Reputation: 165
I am parsing an XML document containing characters in the private area of the Sabon font. These characters have to be replaced because the font has to be changed to Times New Roman. So far, everything is fine.
Now I need a replacement for a character which looks like SS (double s, like a ligature of two s). I inspected Times and didn't find a corresponding char. Does someone know whether there is such a thing in unicode?
Upvotes: 0
Views: 1091
Reputation: 201768
This is a bit of a mystery, but I think that the glyph that you are seeing is a small capital glyph for “ß” U+00DF LATIN SMALL LETTER SHARP S, often called “German double s”. For the word you mention in a comment, this would make little sense, because Broussonet was a French naturalist, and French does not use “ß” (and German does not use “ß” for foreign names), so the few occurrences of “Broußonet” that Google finds must be odd misspellings.
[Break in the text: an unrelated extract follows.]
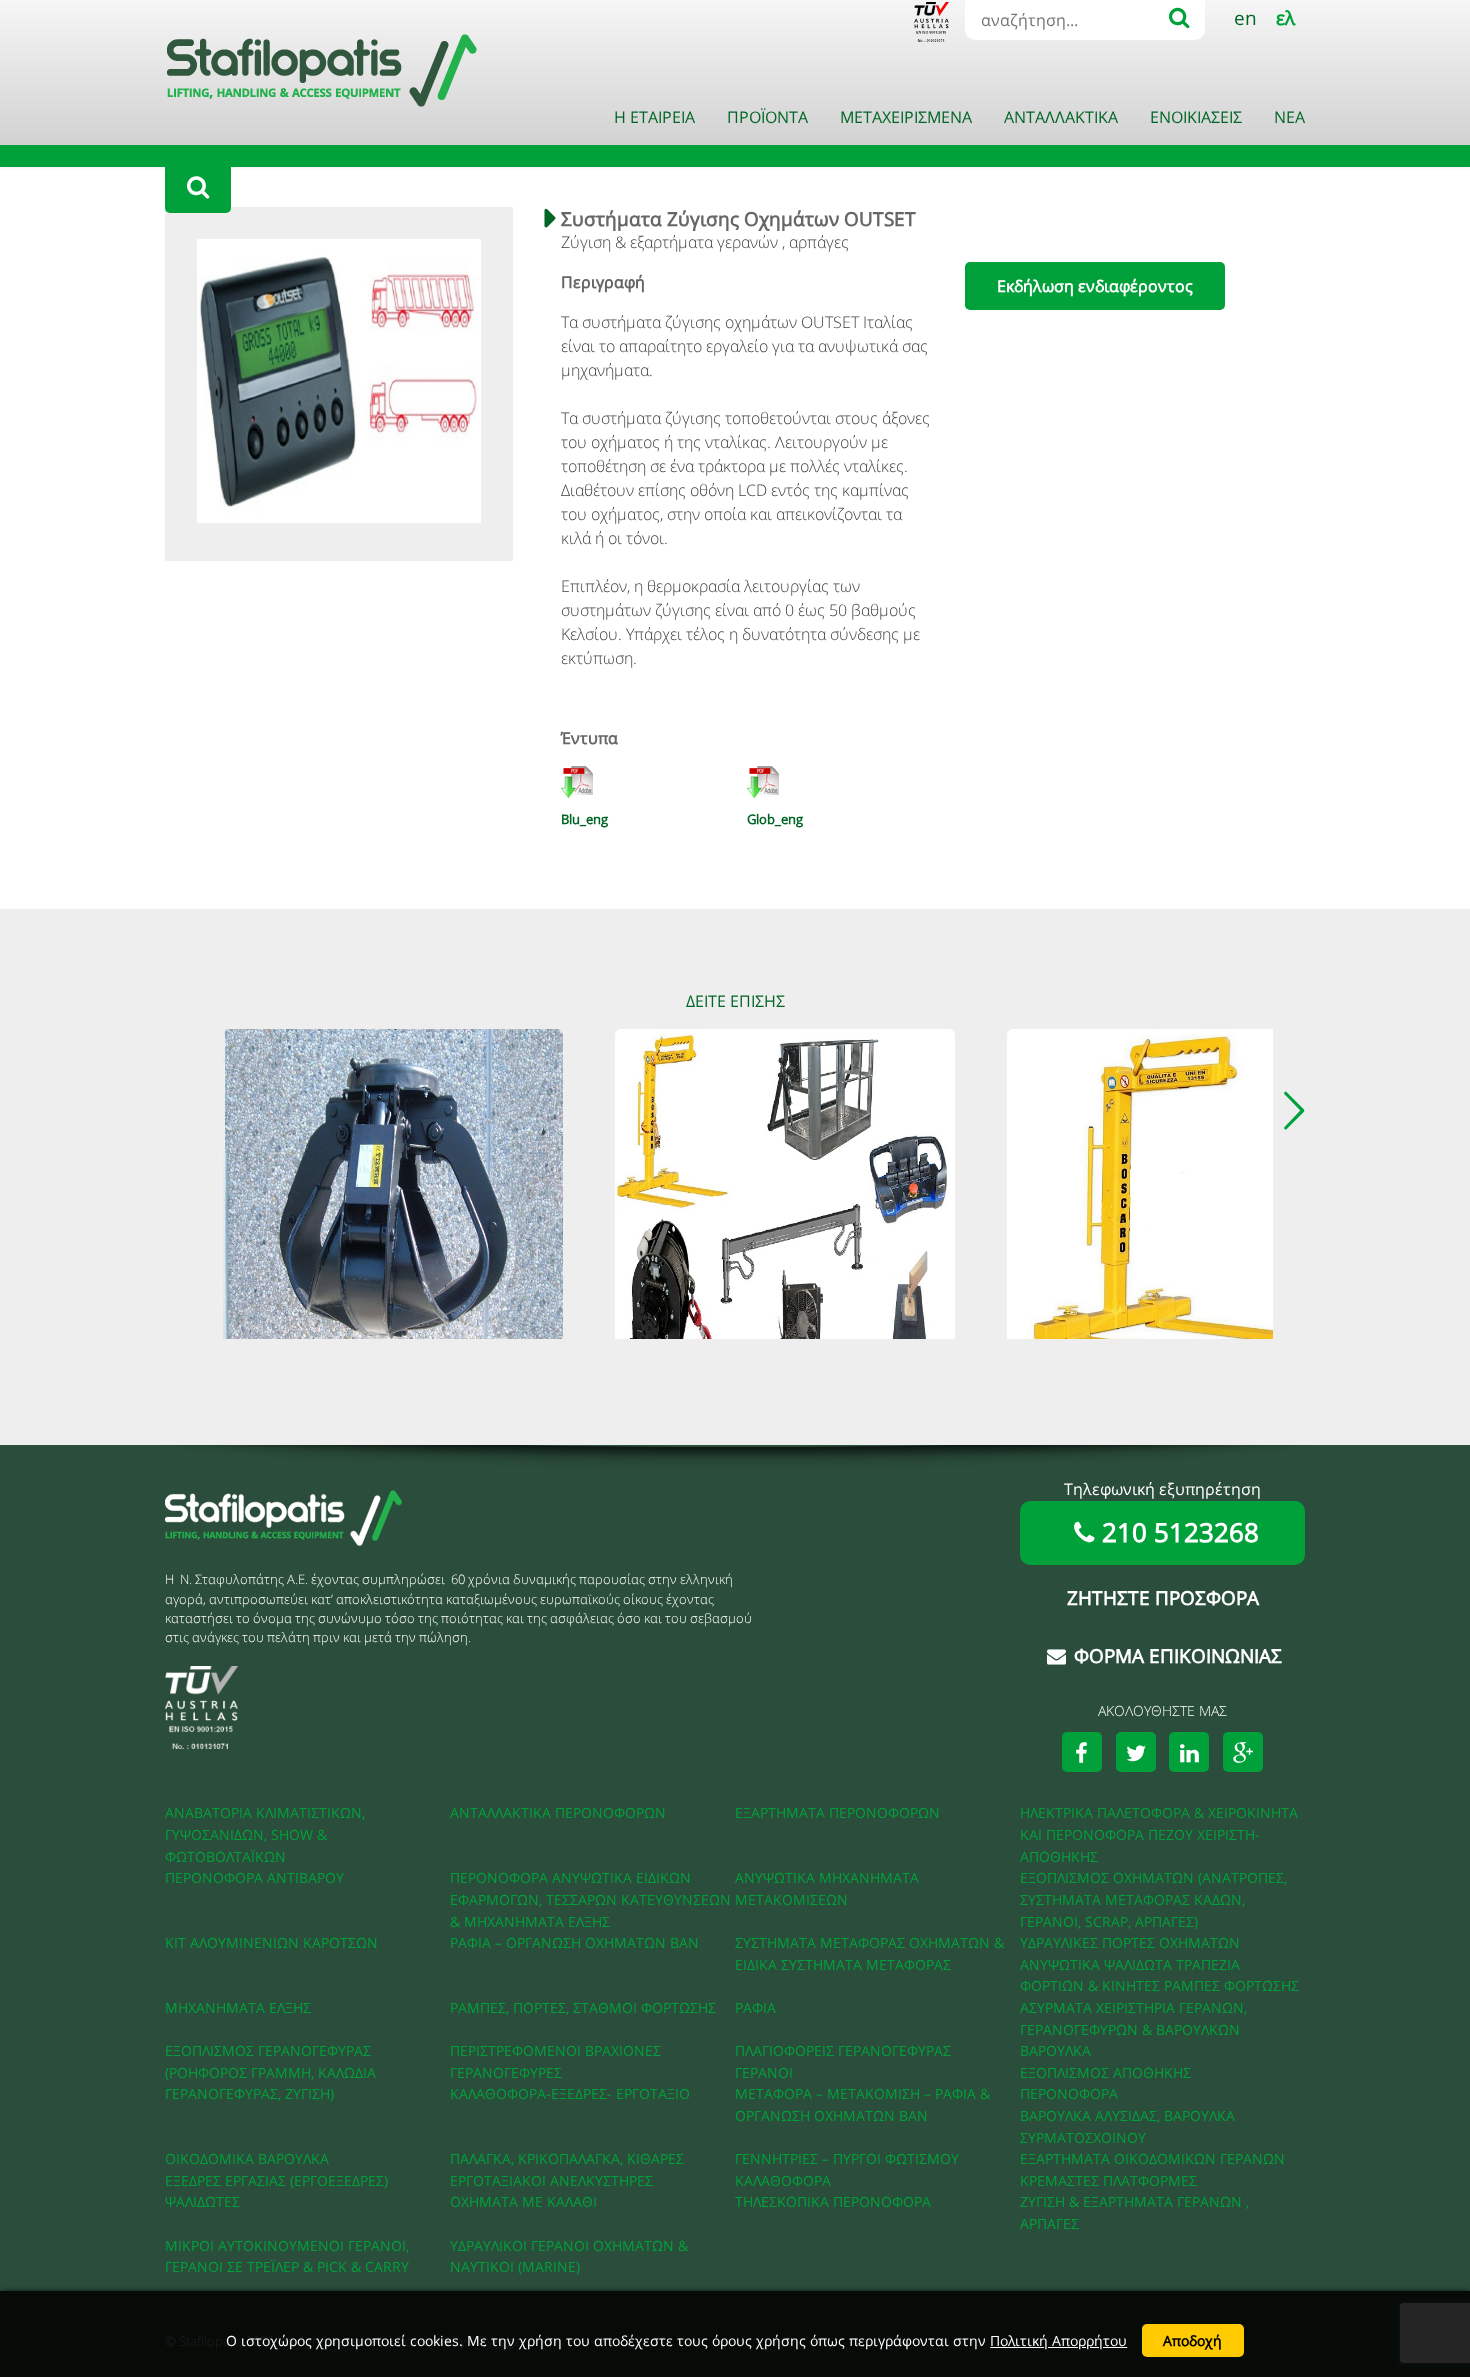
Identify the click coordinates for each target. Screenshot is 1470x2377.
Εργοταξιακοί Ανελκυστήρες (551, 2180)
The copied string contains Private Use code points that Sabon seems to use for small capitals. This is somewhat weird, since normally small capitals are nowadays included as glyph variants selectable using OpenType features rather than Private Use code points, which are non-portable by definition.
This still does not explain what is happening, since the string contains “Broussonet” in that sense, with “ss” represented by two copies of the Private Use code point that is used for small caps “s” in Sabon. Presumably, some conversion between “ss” and “ß” is taking place somewhere. Anyway, the “character” in your second comment is U+E03F, a Private Use code point apparently used for small caps “ß”, CFF glyph id germandbls.sc, in Sabon.
However, if the text is interpreted as really being in uppercase, with letters other than the first one represented using small caps, and if “SS” is then interpreted as or replaced by the uppercase form of “ß”, then it’s “ẞ” U+1E9E LATIN CAPITAL LETTER SHARP S. In normal German orthography, “ß” maps to “SS” (two copies of normal letter “S”) in uppercasing, but nowadays Unicode also has U+1E9E, to meet the need to preserve differences in spelling, as in Strauss vs. Strauß, when names are written in all-uppercase. Modern versions of Times New Roman have a glyph for “ẞ”, old versions don’t (U+1E9E was added in Unicode version 5.1, in April 2008).
Upvotes: 3